Setting the Global Debt Trap
Prof. Carroll Quigley was an
insider groomed by the international bankers. He
wrote in Tragedy and Hope in 1966:
“The powers of financial capitalism had another far
reaching aim, nothing less than to create a world
system of financial control in private hands able to
dominate the political system of each country and the
economy of the world as a whole.
“The apex of the system was to be the Bank for
International Settlements [BIS] in Basle, Switzerland,
a private bank owned and controlled by the world's
central banks which were themselves private
corporations. Each central bank... sought to dominate
its government by its ability to control Treasury
loans…."
The debt trap was set in stages.
In 1971, the dollar went off the gold standard
internationally. Currencies were unpegged from gold
and allowed to “float” in currency markets, competing
with other currencies, making them vulnerable to
speculation and manipulation.
In 1973, a secret agreement was
entered into in which the OPEC countries would sell
oil only in dollars, and the price of oil would be
dramatically increased. By 1974, oil prices had
increased by 400% from 1971 levels. Countries lacking
oil had to borrow dollars from U.S. banks.
In 1981, the Fed funds rate was
raised to 20%. At 20% compound interest, debt doubles
in under four years. As a result, most of the world
became crippled by debt. By 2001, developing nations
had repaid the principal originally owed on their
debts six times over; but their total debt had
quadrupled because of interest payments.
When debtor nations could not pay
the banks, the International Monetary Fund
stepped in with loans -- with strings attached. The
debtors had to agree to “austerity measures,”

» **RAW DATA**
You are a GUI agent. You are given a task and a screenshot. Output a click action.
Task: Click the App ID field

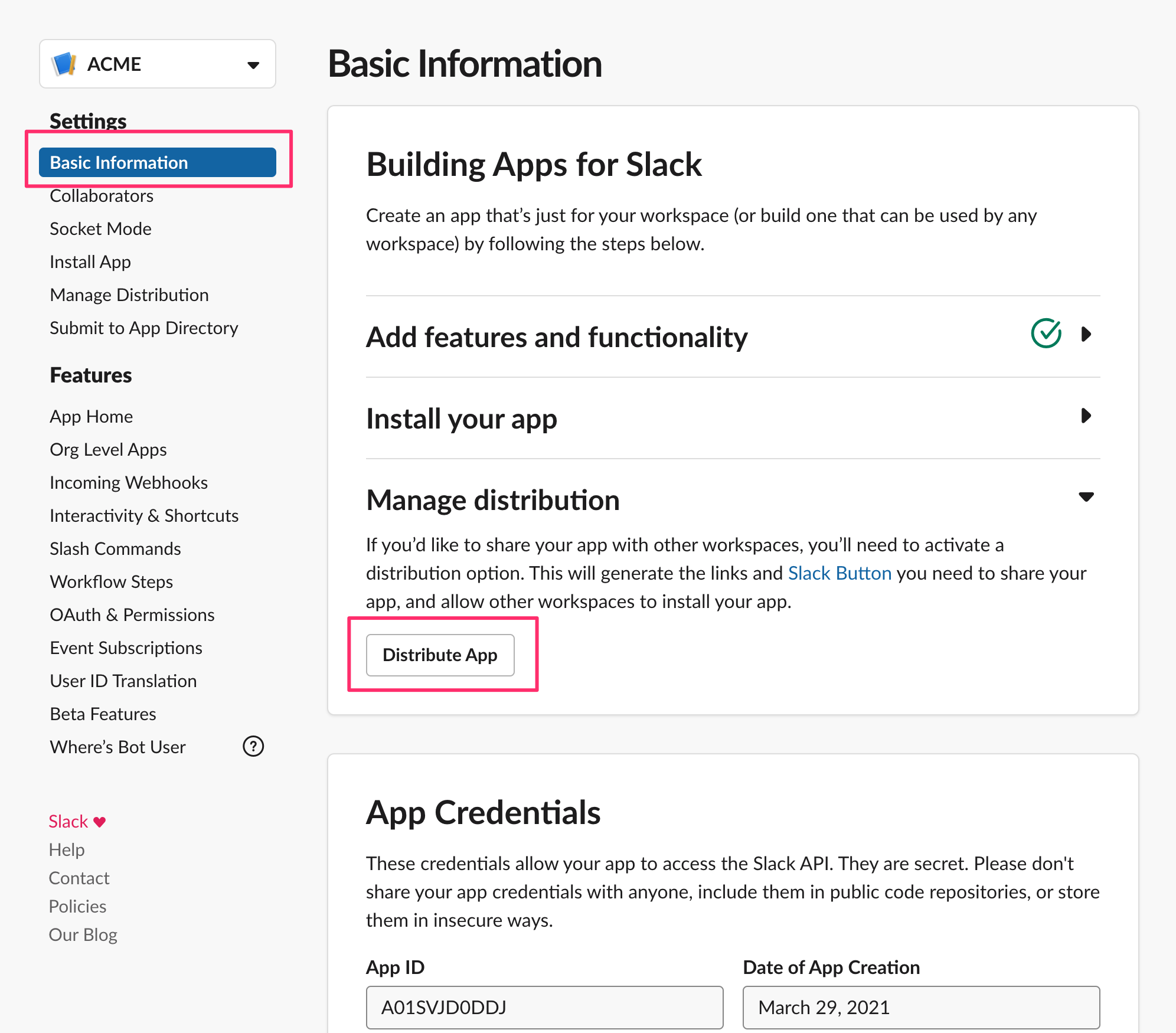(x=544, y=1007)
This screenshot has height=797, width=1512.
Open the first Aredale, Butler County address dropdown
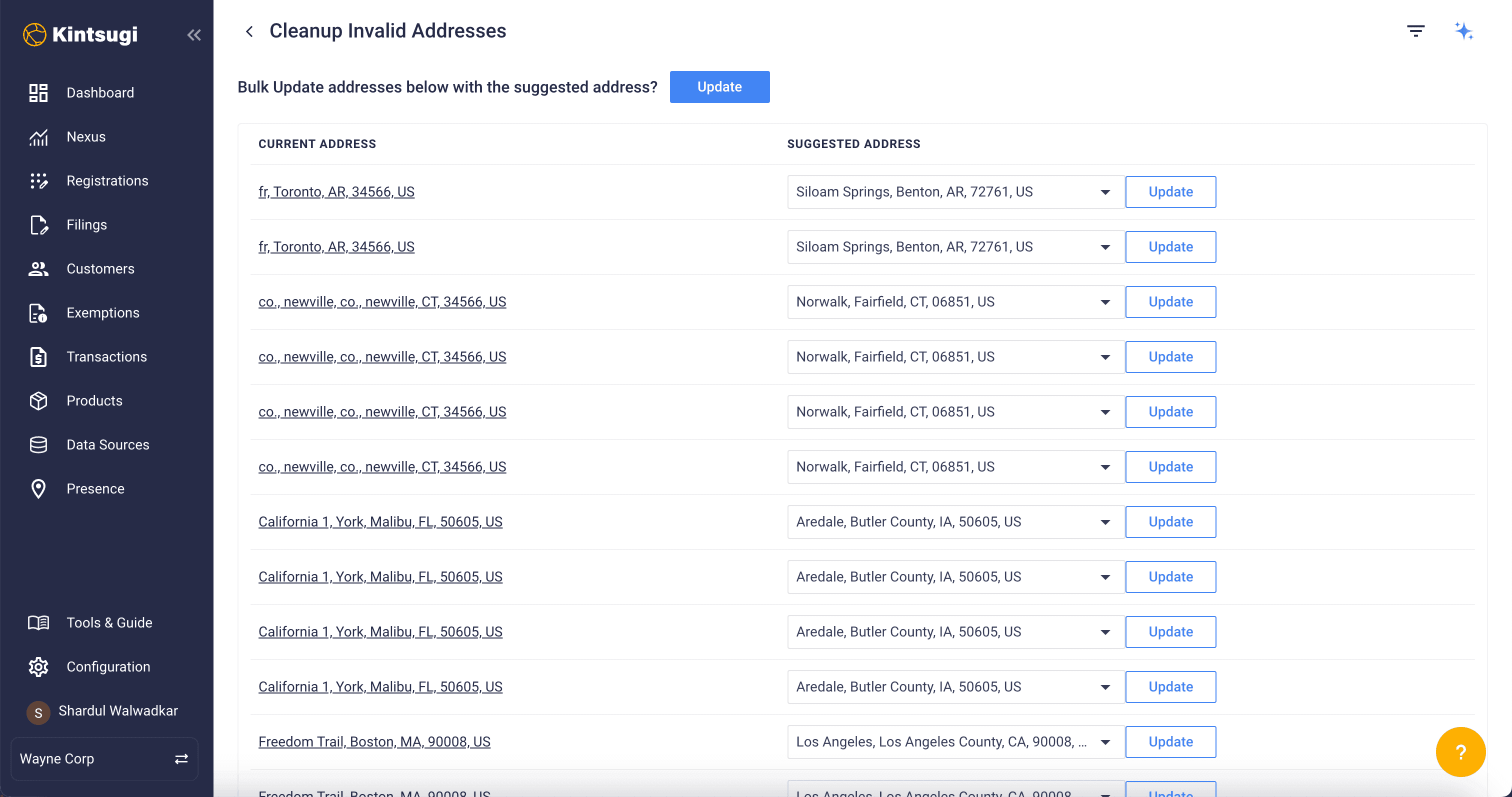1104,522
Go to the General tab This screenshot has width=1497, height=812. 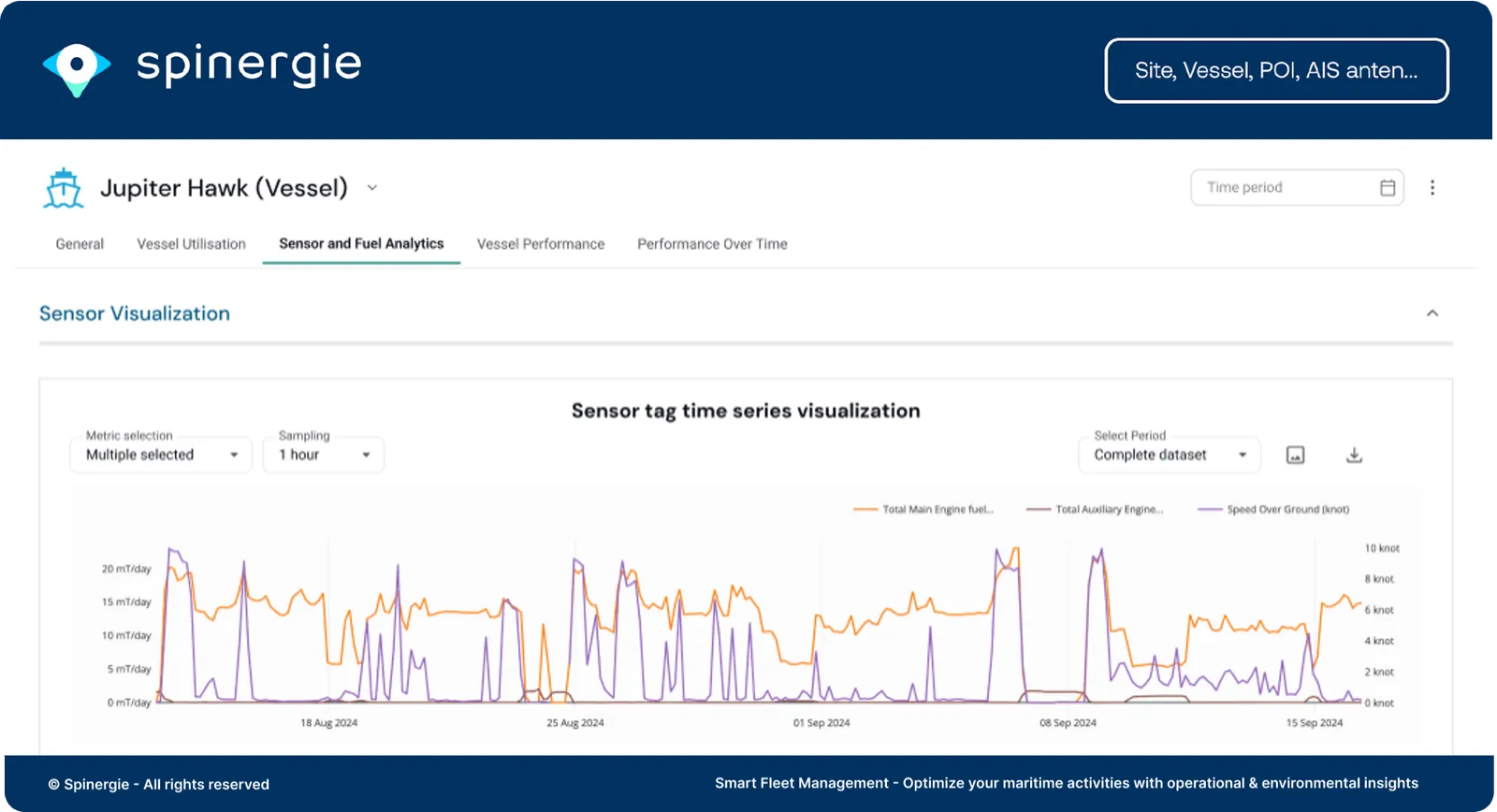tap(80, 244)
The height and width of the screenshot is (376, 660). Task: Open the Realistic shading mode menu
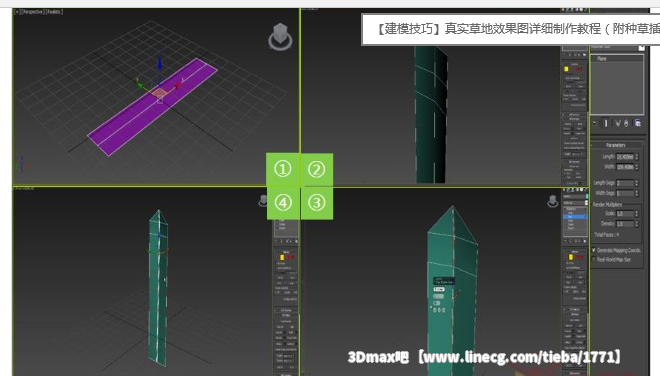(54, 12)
--
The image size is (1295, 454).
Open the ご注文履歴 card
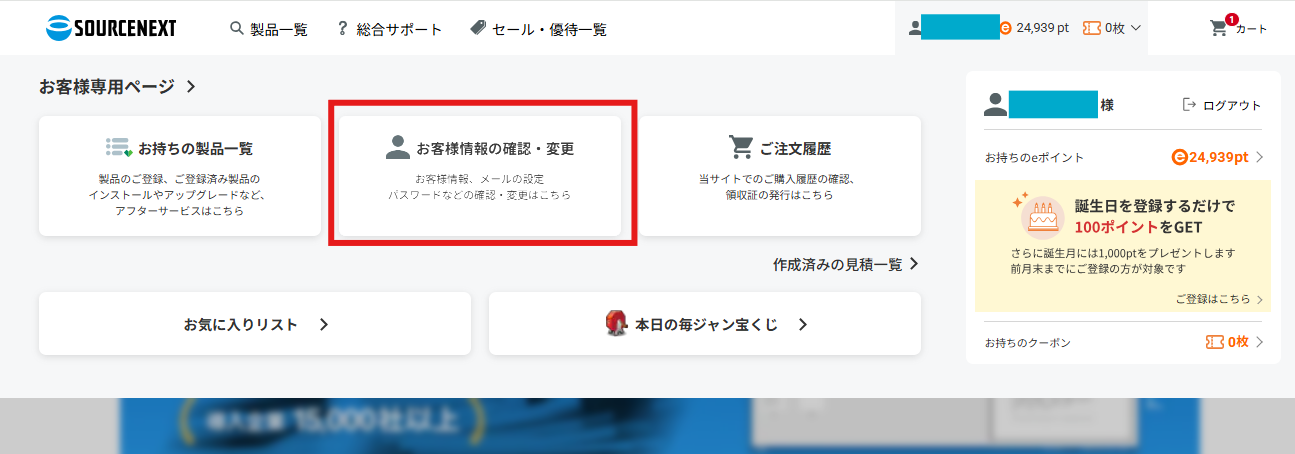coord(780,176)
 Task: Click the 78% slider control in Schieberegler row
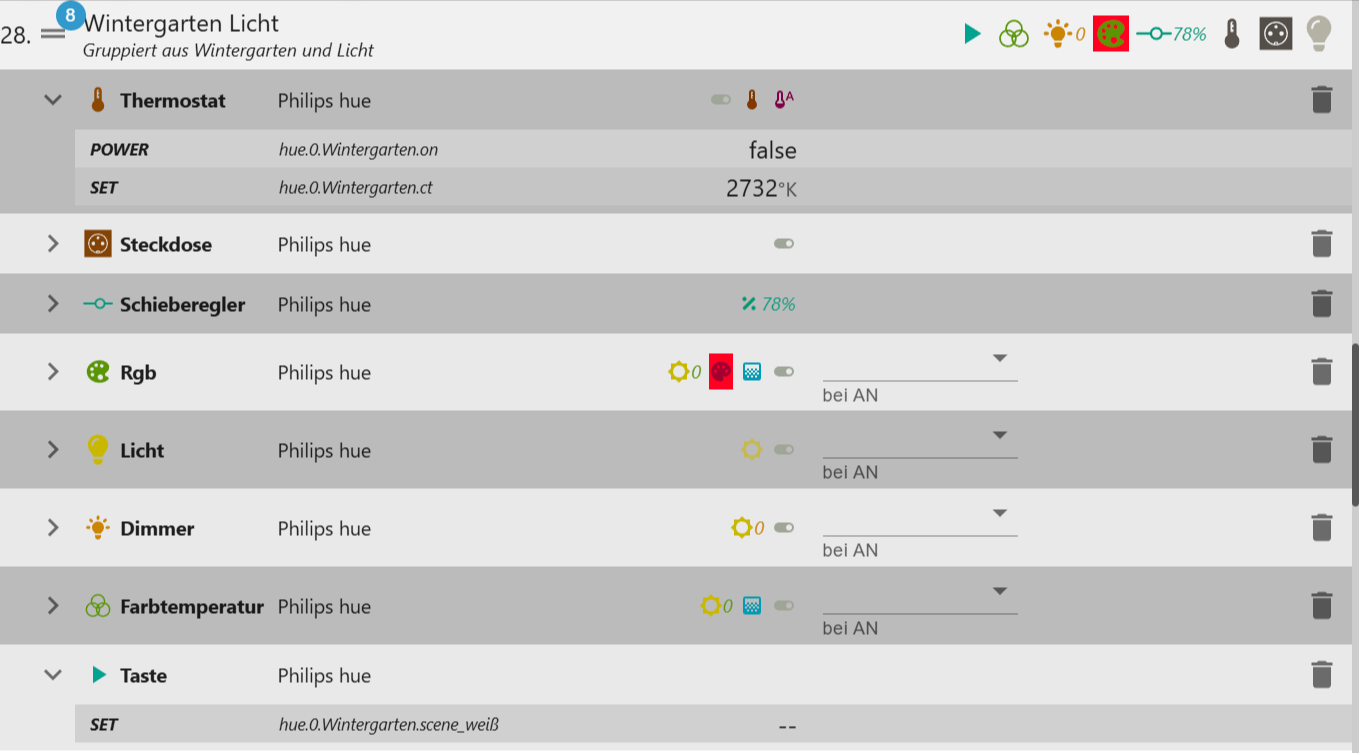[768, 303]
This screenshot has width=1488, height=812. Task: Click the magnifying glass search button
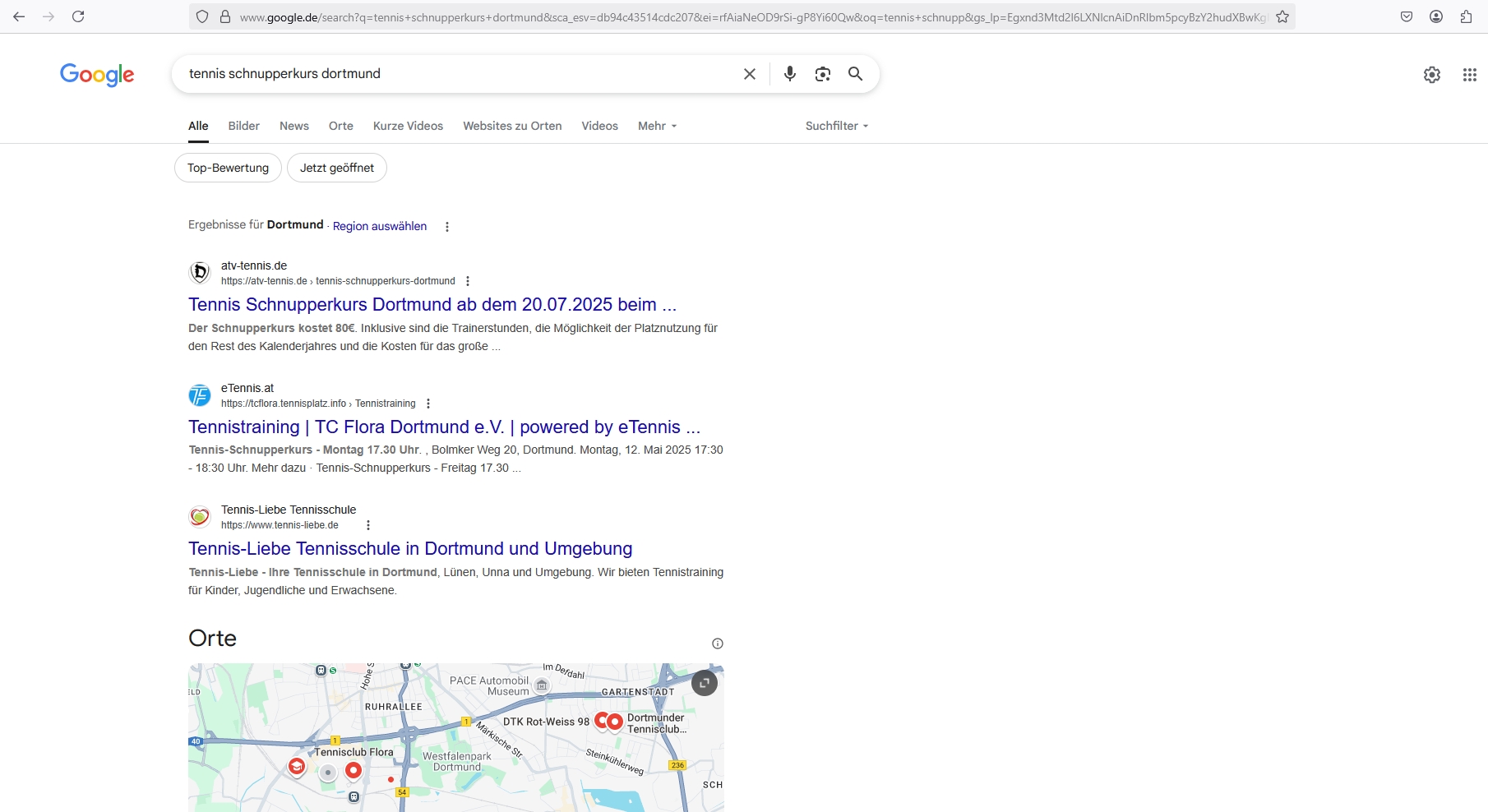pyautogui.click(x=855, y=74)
...
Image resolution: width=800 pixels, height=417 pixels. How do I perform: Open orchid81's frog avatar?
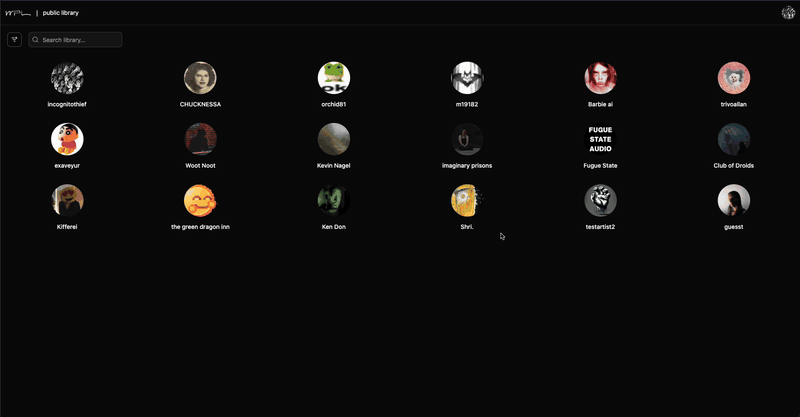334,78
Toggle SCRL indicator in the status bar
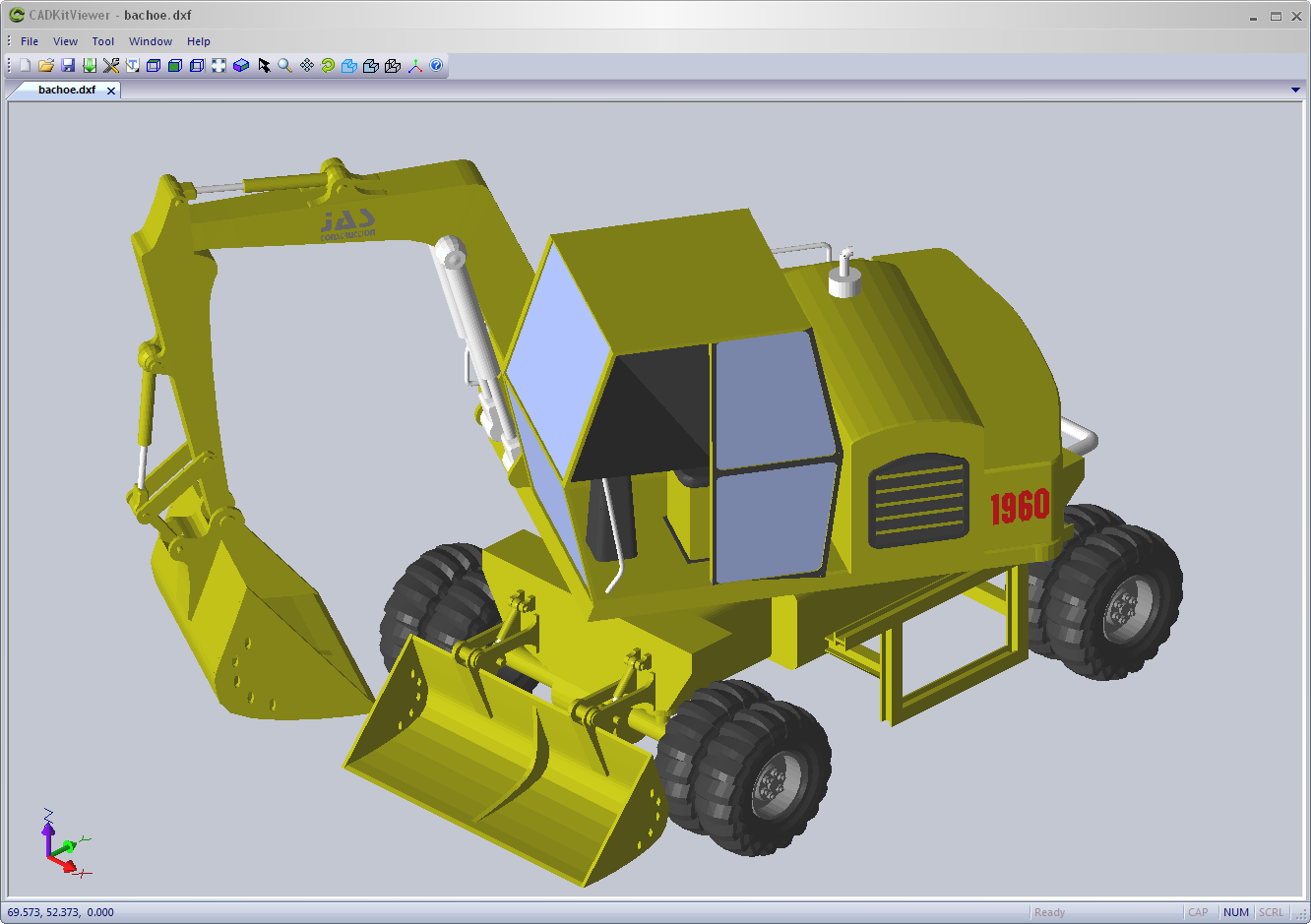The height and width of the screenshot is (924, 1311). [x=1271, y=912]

» **YOUR TASK**
Copy out the global debt trap text above in full, character for character, from its heading through its final line. These lines were drawn from a separate source.

» **RESULT OF THIS EXERCISE**
Setting the Global Debt Trap
Prof. Carroll Quigley was an
insider groomed by the international bankers. He
wrote in Tragedy and Hope in 1966:
“The powers of financial capitalism had another far
reaching aim, nothing less than to create a world
system of financial control in private hands able to
dominate the political system of each country and the
economy of the world as a whole.
“The apex of the system was to be the Bank for
International Settlements [BIS] in Basle, Switzerland,
a private bank owned and controlled by the world's
central banks which were themselves private
corporations. Each central bank... sought to dominate
its government by its ability to control Treasury
loans…."
The debt trap was set in stages.
In 1971, the dollar went off the gold standard
internationally. Currencies were unpegged from gold
and allowed to “float” in currency markets, competing
with other currencies, making them vulnerable to
speculation and manipulation.
In 1973, a secret agreement was
entered into in which the OPEC countries would sell
oil only in dollars, and the price of oil would be
dramatically increased. By 1974, oil prices had
increased by 400% from 1971 levels. Countries lacking
oil had to borrow dollars from U.S. banks.
In 1981, the Fed funds rate was
raised to 20%. At 20% compound interest, debt doubles
in under four years. As a result, most of the world
became crippled by debt. By 2001, developing nations
had repaid the principal originally owed on their
debts six times over; but their total debt had
quadrupled because of interest payments.
When debtor nations could not pay
the banks, the International Monetary Fund
stepped in with loans -- with strings attached. The
debtors had to agree to “austerity measures,”